What to work on » Could you copy out, unchanged, the rows from the line containing "Tap the green DJ ring" through the line containing "tap(121, 113)", inclusive, leaving out the pictures?

Dataset extract »
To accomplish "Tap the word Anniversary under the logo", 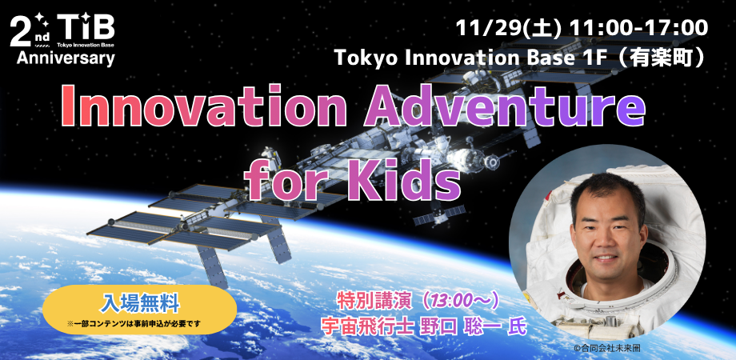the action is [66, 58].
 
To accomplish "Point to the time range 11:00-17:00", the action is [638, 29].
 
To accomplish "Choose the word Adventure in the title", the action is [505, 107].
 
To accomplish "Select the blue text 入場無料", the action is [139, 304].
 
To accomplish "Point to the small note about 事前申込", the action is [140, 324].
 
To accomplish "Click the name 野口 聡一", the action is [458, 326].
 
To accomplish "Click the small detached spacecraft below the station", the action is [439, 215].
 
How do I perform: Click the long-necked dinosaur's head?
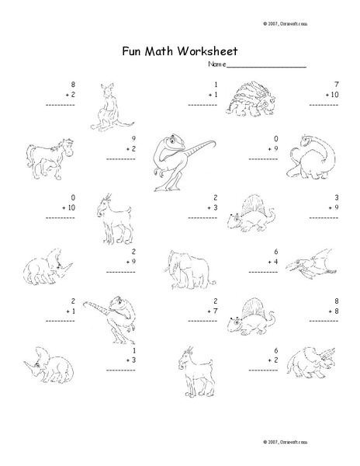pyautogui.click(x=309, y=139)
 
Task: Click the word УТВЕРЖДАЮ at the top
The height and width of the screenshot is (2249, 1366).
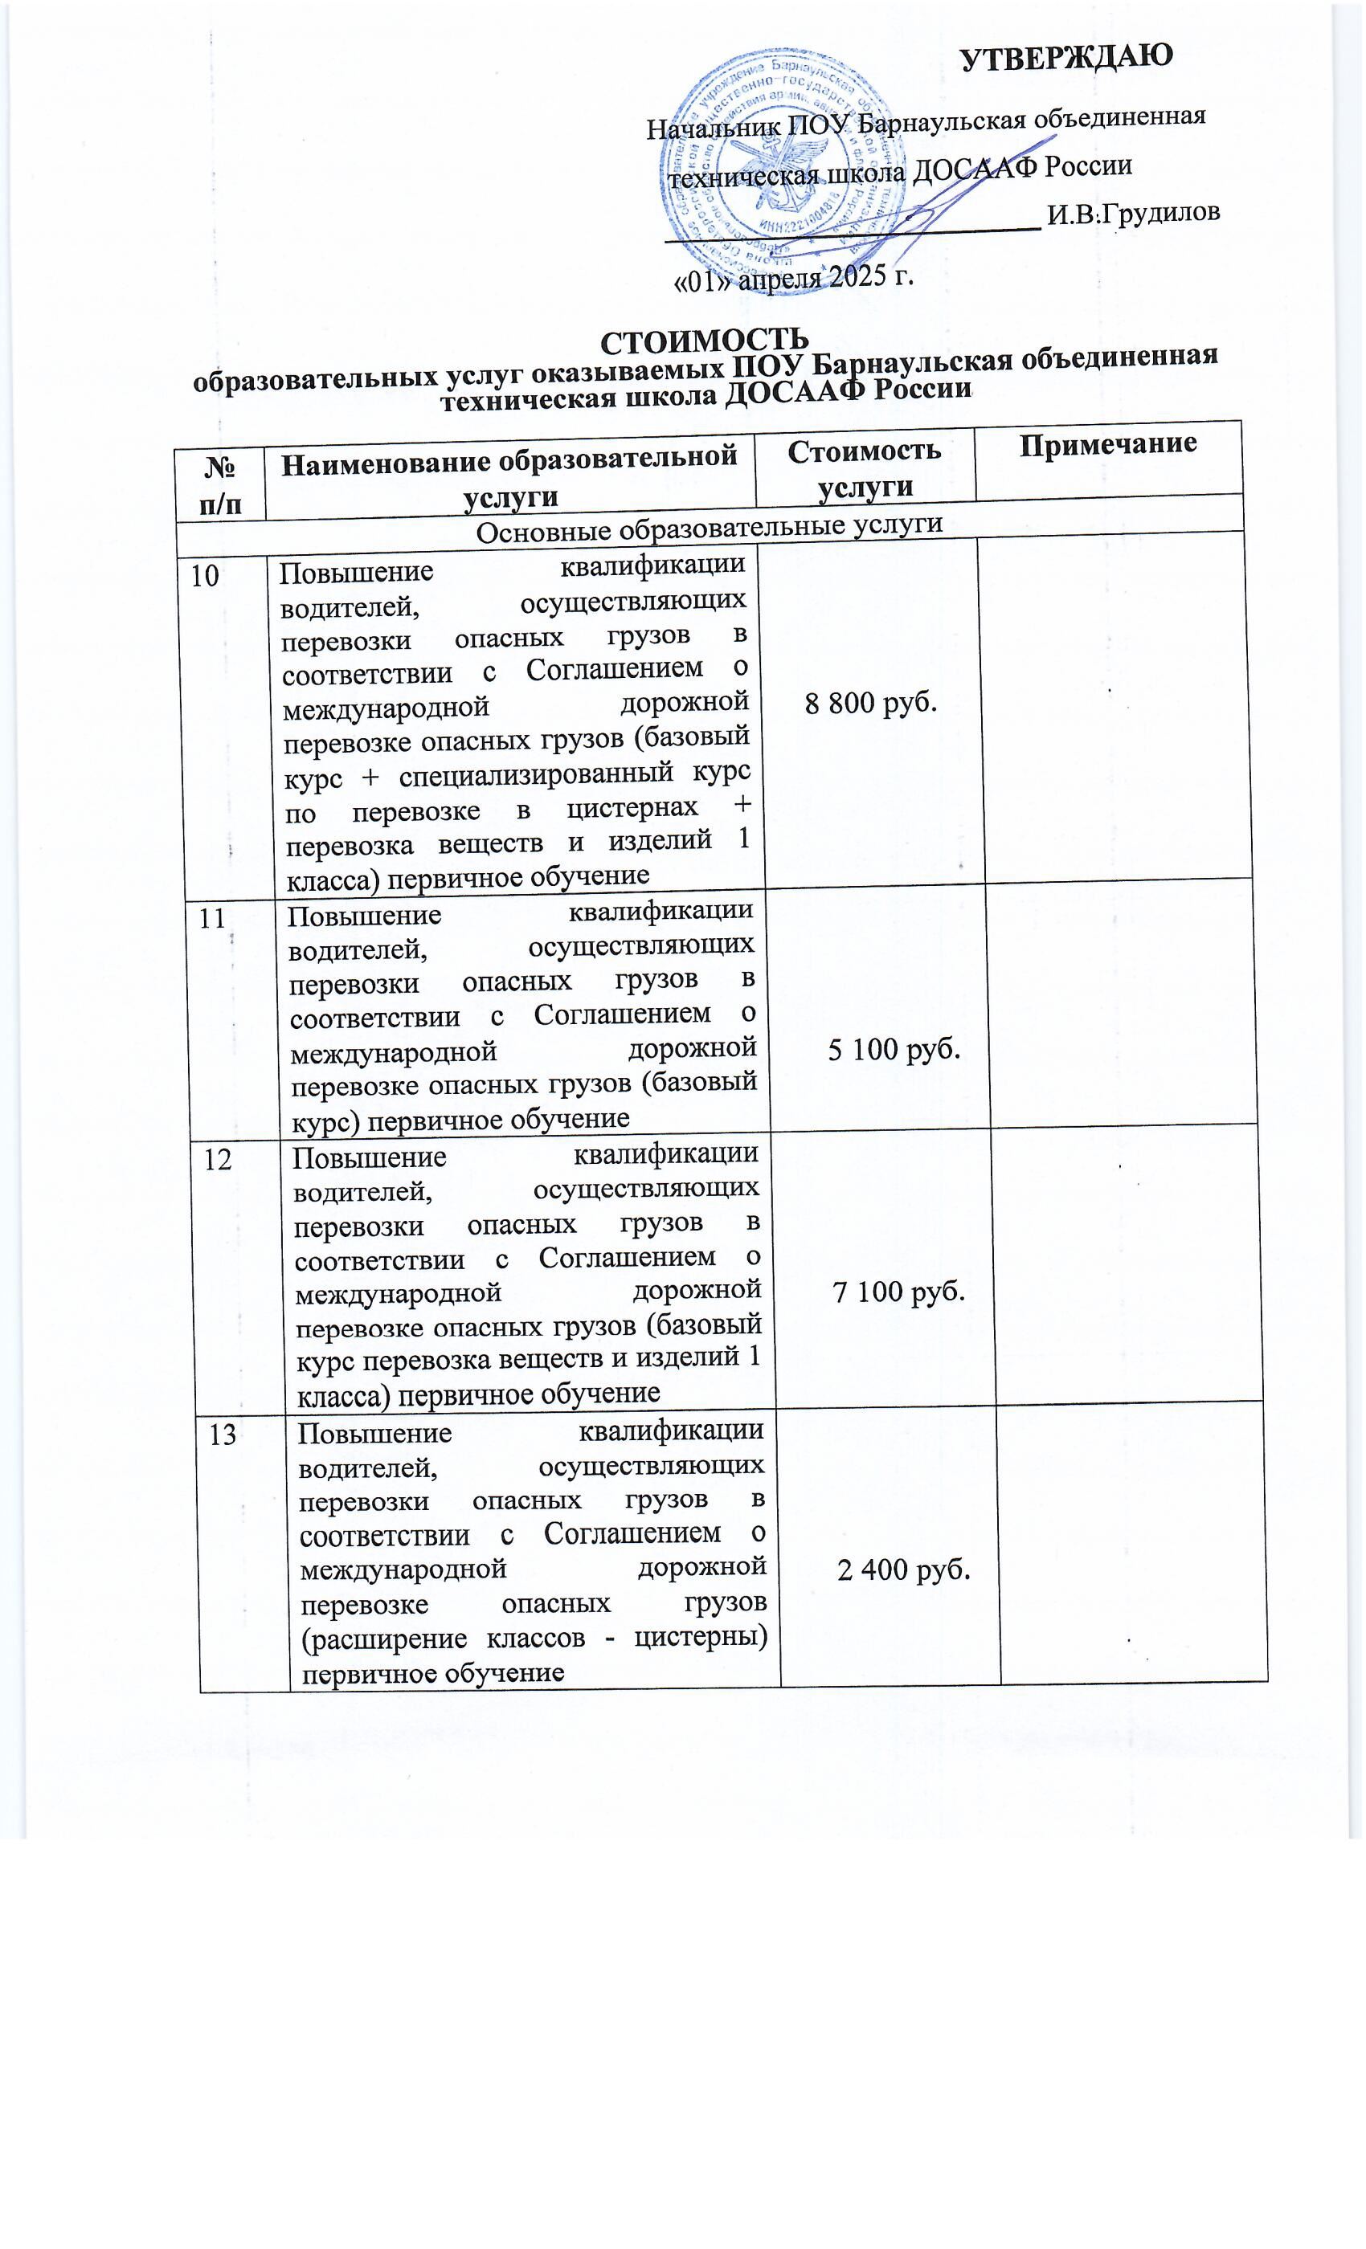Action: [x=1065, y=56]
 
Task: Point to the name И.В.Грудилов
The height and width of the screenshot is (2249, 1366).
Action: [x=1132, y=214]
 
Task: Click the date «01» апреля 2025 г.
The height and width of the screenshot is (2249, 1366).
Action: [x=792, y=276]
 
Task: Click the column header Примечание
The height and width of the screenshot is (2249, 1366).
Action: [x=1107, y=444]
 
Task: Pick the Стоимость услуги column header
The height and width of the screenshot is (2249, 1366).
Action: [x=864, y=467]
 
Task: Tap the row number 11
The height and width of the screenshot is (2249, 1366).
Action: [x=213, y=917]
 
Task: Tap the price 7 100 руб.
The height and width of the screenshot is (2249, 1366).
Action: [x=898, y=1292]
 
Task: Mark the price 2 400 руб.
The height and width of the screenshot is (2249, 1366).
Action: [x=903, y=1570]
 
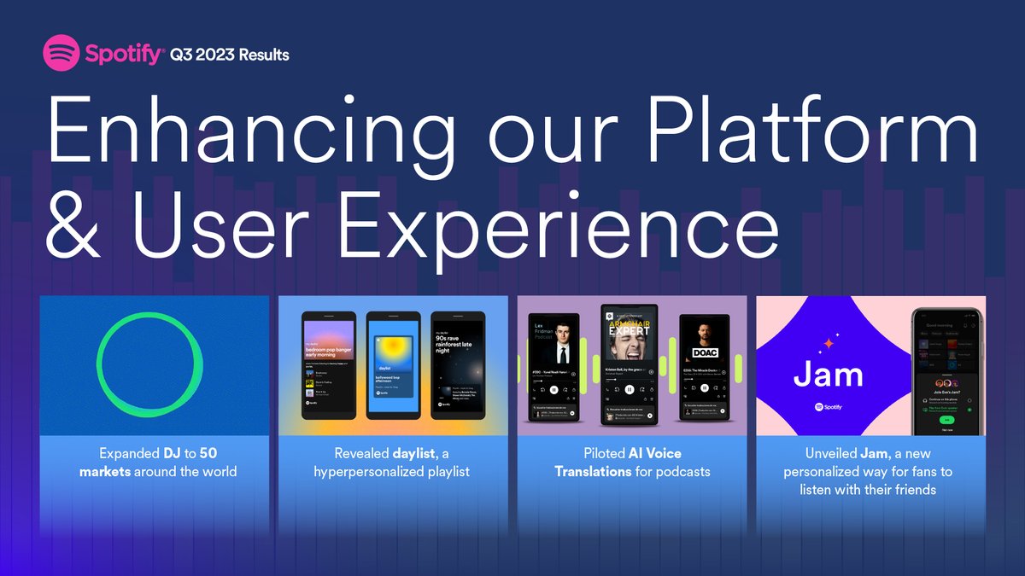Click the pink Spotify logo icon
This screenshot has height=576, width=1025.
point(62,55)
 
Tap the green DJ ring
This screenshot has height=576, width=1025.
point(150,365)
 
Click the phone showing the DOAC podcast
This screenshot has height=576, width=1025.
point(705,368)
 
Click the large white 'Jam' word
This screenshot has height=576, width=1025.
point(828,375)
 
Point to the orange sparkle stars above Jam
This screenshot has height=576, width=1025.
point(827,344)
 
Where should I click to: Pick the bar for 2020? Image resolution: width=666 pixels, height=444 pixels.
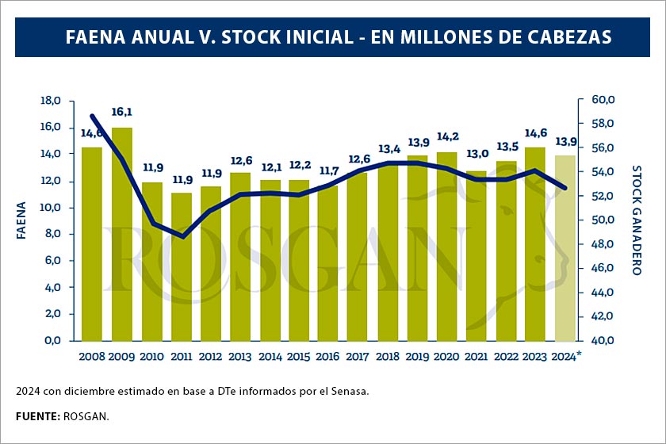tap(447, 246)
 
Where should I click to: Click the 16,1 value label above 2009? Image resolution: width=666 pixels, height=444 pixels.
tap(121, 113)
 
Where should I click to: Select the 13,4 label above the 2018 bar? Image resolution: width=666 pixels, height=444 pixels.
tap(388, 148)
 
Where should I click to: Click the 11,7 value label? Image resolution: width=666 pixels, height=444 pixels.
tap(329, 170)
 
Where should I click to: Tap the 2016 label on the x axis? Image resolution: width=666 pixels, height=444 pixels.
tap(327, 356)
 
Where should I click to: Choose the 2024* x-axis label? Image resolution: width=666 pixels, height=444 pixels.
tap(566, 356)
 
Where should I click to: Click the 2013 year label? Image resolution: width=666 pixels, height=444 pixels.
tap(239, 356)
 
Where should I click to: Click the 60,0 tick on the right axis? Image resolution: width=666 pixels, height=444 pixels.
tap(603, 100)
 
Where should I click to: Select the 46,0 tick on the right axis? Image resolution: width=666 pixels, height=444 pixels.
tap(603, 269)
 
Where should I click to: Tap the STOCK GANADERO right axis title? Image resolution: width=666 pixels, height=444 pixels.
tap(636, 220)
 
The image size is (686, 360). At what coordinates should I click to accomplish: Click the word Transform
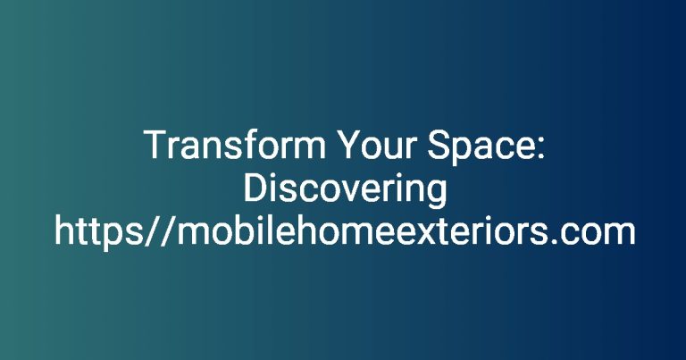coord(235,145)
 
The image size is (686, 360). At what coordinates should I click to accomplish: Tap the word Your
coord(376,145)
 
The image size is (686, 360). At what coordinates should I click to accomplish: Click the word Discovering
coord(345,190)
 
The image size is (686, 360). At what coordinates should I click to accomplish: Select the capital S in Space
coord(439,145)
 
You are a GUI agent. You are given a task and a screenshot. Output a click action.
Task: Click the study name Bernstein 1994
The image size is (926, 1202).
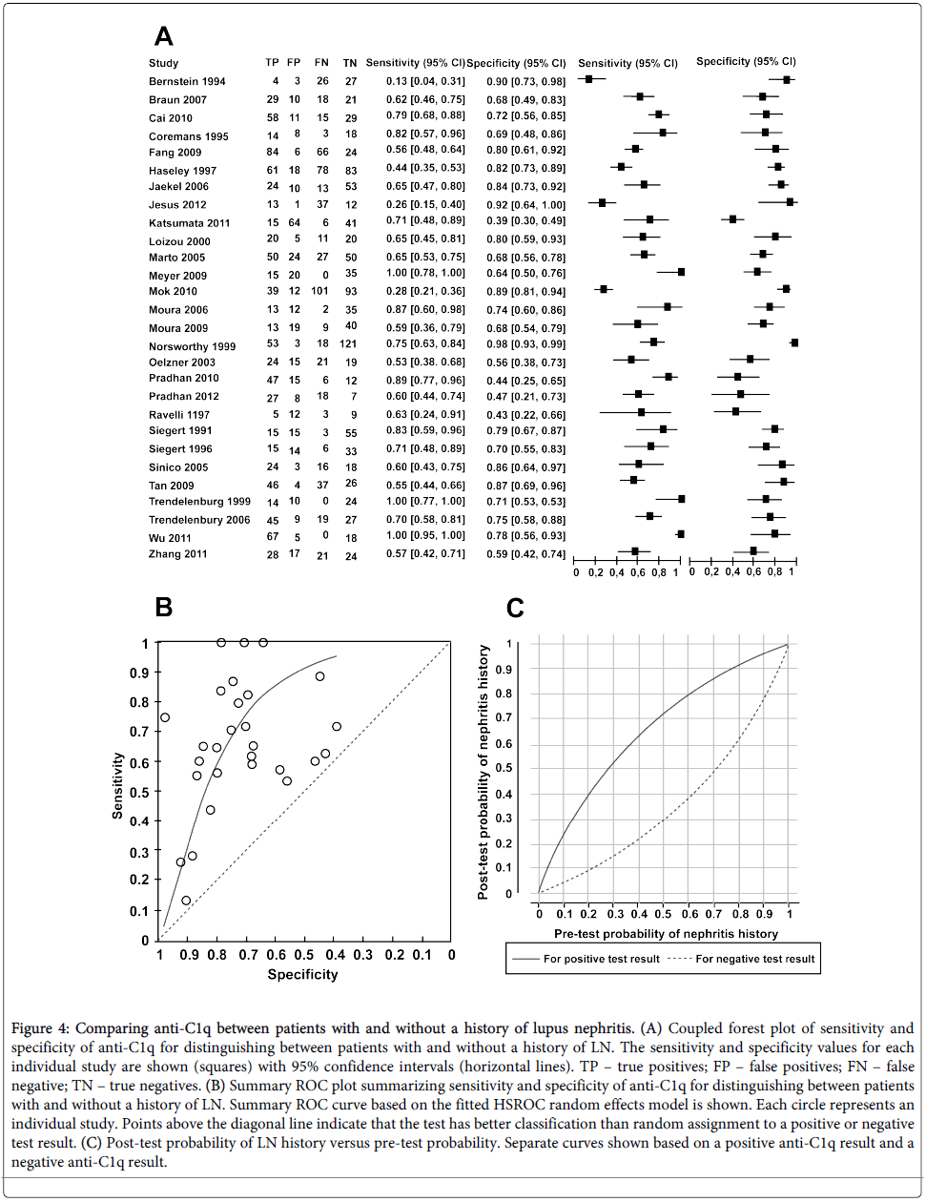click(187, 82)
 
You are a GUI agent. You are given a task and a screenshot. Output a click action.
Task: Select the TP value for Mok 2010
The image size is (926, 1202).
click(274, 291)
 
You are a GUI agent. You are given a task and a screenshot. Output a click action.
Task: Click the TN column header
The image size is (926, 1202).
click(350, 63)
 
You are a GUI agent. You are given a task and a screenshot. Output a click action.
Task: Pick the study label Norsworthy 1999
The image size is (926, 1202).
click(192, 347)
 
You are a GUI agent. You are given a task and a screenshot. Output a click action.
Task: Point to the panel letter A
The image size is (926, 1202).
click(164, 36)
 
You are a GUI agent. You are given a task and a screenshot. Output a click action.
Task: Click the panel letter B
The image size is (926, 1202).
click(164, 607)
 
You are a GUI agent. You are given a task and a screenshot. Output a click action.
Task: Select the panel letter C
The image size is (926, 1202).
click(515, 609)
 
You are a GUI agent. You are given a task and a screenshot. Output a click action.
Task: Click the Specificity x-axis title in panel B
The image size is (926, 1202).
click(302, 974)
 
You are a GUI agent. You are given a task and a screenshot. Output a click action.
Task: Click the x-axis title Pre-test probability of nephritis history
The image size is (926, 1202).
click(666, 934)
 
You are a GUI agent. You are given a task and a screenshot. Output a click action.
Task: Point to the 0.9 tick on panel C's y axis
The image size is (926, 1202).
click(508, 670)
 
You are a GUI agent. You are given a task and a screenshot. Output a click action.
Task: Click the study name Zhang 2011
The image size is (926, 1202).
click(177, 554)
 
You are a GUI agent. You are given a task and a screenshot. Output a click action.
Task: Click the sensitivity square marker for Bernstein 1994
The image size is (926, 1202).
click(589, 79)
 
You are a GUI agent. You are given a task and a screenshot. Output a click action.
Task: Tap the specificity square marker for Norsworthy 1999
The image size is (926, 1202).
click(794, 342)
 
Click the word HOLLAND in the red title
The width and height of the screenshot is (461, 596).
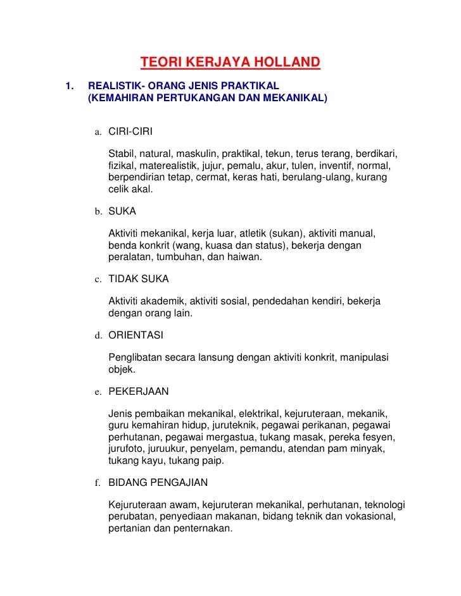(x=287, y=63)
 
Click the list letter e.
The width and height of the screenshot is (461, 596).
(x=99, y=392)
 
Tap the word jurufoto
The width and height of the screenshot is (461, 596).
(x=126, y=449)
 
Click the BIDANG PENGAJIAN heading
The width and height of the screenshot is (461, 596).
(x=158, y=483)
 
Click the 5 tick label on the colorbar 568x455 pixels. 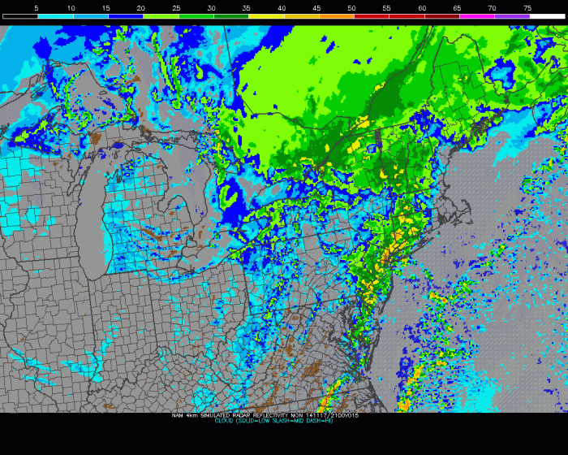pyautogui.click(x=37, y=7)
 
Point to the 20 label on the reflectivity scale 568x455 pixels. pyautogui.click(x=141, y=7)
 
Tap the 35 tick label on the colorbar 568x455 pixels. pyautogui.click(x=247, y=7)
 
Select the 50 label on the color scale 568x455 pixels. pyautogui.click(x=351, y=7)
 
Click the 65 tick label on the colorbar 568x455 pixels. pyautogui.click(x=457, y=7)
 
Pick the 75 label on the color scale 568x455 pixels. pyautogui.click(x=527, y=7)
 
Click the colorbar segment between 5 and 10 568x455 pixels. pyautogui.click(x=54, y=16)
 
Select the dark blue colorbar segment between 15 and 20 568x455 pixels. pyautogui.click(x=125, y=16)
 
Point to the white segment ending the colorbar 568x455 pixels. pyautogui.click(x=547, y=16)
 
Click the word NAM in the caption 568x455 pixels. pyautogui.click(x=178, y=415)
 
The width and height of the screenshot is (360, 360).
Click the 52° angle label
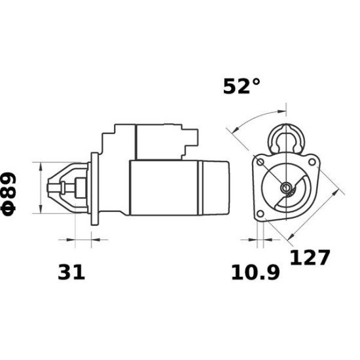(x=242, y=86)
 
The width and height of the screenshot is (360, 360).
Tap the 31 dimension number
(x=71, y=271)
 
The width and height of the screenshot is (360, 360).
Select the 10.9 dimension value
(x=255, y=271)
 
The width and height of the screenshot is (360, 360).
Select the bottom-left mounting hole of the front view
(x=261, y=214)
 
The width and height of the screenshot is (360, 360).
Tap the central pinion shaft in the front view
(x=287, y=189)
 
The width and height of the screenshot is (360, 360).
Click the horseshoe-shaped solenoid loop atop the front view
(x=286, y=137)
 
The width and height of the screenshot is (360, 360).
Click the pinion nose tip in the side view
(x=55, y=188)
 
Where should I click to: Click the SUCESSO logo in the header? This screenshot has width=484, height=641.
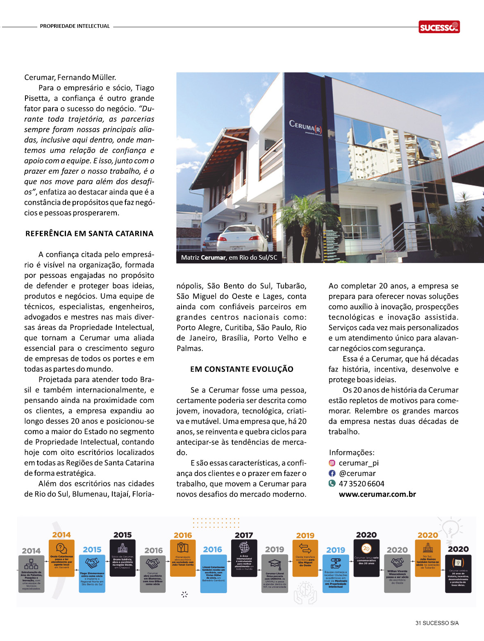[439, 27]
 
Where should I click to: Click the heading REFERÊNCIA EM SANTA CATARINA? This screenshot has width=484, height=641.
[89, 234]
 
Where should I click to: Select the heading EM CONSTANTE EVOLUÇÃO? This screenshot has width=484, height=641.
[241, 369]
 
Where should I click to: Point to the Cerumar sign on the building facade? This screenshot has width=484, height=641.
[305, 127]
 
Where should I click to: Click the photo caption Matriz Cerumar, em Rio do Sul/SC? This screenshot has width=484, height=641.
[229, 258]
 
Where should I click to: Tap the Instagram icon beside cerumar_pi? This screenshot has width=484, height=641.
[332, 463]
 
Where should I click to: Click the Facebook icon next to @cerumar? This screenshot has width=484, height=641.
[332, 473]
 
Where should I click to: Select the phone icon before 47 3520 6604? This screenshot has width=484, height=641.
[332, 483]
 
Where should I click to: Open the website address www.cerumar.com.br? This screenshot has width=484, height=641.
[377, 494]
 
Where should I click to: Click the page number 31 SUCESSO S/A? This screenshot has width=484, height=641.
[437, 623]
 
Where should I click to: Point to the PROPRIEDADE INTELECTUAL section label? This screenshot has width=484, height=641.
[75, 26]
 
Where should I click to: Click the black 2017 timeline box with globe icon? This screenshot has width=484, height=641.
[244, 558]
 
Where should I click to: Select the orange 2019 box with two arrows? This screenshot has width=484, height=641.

Exercise solution »
Tap the green DJ ring
This screenshot has height=576, width=1025.
point(150,365)
 
Click the phone showing the DOAC podcast
This screenshot has height=576, width=1025.
point(705,368)
 
Click the large white 'Jam' word
This screenshot has height=576, width=1025.
point(828,375)
 
Point to the orange sparkle stars above Jam
This screenshot has height=576, width=1025.
point(827,344)
 
Where should I click to: Pick the bar for 2020? Image resolution: width=666 pixels, height=444 pixels.
tap(447, 246)
 
Where should I click to: Click the 16,1 value label above 2009? Image resolution: width=666 pixels, height=444 pixels.
tap(121, 113)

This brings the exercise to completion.